### YOUR INSTRUCTIONS
Go through the listing and copy each line that has the string "will" in it.

-- RECORDS FOR THIS EXERCISE follows --

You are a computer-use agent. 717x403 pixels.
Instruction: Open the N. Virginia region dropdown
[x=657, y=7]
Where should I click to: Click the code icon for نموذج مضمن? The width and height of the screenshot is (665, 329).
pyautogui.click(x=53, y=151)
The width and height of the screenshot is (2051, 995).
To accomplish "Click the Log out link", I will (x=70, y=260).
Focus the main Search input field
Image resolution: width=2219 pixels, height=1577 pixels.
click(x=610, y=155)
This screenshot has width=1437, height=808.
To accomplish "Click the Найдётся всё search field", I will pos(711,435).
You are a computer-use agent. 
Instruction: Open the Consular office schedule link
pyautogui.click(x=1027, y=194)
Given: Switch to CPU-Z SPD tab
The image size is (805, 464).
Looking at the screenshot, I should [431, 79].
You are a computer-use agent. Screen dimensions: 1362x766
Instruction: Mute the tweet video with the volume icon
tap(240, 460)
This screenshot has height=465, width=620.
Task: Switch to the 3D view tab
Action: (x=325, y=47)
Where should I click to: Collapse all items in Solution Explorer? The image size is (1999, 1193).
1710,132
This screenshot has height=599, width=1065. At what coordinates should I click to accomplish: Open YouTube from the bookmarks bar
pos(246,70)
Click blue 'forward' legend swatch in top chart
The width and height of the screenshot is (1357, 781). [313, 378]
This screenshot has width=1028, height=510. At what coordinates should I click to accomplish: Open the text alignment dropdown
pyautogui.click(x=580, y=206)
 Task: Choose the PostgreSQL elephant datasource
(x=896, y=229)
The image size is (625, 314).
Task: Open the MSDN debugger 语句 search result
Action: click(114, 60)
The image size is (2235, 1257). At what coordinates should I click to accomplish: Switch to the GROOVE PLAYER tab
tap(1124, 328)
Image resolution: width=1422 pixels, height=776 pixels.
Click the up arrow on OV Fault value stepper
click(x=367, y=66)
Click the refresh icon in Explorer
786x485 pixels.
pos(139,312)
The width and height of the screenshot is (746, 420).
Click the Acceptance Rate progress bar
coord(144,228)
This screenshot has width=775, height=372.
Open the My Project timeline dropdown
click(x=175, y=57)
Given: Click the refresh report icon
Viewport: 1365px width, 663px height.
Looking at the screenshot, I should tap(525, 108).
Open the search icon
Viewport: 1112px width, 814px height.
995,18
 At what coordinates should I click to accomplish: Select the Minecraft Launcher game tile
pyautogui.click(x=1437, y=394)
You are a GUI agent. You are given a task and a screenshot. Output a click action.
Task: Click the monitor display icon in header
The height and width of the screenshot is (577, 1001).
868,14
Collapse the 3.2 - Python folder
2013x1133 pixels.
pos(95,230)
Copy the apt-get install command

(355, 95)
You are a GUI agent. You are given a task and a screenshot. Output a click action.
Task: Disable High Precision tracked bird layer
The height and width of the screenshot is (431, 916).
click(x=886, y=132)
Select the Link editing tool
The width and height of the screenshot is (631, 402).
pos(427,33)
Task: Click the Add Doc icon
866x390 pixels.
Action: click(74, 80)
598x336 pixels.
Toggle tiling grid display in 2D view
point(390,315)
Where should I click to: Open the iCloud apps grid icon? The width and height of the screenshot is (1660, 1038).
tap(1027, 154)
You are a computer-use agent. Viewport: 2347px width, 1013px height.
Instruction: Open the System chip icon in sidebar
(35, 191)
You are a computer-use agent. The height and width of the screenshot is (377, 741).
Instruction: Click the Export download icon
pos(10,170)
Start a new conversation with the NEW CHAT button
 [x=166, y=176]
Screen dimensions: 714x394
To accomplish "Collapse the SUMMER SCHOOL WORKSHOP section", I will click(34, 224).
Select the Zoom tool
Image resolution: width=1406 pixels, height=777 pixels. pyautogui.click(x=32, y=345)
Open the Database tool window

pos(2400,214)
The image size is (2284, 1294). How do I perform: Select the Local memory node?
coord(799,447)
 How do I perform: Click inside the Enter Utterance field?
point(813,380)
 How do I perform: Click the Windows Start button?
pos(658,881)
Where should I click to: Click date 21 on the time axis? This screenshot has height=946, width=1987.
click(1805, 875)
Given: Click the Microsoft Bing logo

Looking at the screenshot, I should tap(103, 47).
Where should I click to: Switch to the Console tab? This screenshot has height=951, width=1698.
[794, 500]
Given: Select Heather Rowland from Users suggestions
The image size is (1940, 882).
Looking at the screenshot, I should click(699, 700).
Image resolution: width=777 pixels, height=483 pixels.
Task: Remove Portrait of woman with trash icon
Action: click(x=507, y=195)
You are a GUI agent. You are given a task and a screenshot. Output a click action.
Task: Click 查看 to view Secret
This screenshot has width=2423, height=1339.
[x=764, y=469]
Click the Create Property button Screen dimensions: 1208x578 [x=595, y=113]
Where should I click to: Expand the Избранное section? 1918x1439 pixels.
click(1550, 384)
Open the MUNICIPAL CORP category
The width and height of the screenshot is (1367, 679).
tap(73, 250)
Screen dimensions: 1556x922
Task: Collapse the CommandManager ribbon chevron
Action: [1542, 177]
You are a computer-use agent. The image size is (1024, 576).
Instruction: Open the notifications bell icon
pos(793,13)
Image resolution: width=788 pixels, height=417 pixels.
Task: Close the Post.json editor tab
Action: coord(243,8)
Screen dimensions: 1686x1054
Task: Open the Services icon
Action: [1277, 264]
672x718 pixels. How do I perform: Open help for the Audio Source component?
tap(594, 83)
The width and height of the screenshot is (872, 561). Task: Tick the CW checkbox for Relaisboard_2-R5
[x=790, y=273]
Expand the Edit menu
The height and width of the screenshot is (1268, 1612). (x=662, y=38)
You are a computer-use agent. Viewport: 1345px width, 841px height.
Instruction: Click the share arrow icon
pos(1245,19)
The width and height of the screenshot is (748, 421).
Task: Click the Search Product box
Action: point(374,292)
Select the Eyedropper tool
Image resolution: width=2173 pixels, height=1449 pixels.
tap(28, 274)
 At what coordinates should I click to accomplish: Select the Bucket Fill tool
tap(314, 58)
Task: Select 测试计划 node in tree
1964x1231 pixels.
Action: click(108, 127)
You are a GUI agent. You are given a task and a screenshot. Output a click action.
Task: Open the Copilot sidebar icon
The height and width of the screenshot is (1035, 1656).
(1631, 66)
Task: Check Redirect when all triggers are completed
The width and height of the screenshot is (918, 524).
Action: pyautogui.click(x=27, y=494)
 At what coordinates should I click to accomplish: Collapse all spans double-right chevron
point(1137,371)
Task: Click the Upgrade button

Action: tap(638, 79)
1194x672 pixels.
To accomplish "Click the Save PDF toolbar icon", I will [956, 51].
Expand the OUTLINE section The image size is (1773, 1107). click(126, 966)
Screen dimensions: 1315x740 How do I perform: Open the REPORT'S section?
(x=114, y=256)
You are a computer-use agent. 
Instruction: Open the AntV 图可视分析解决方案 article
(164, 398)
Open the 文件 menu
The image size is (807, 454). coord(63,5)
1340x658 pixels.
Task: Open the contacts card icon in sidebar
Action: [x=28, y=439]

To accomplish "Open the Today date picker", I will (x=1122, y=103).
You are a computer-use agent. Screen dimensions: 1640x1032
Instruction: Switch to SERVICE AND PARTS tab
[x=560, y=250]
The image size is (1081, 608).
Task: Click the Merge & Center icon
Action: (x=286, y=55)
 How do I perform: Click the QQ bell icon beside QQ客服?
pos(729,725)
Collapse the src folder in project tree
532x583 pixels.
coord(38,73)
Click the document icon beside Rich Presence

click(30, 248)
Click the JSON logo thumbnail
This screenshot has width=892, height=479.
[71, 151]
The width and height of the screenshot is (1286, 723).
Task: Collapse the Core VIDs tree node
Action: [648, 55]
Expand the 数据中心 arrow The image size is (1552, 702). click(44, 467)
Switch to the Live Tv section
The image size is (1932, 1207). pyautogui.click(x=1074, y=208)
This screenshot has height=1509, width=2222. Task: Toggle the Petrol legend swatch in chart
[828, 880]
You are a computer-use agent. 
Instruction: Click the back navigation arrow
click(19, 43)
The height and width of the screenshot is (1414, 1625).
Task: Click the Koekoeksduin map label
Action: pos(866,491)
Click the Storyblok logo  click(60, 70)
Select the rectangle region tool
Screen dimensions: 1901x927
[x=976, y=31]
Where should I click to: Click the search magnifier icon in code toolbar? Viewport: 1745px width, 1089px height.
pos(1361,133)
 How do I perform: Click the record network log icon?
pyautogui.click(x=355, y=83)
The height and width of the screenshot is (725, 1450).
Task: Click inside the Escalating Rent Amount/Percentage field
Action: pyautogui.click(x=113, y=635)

-- RECORDS FOR THIS EXERCISE concluded --

### TASK RESULT
To accomplish "Click the Log out link", I will (x=70, y=260).
To accomplish "Click the Найдётся всё search field", I will pos(711,435).
To accomplish "Collapse the SUMMER SCHOOL WORKSHOP section", I will click(34, 224).
To accomplish "Click the Save PDF toolbar icon", I will [956, 51].
To accomplish "Open the Today date picker", I will (x=1122, y=103).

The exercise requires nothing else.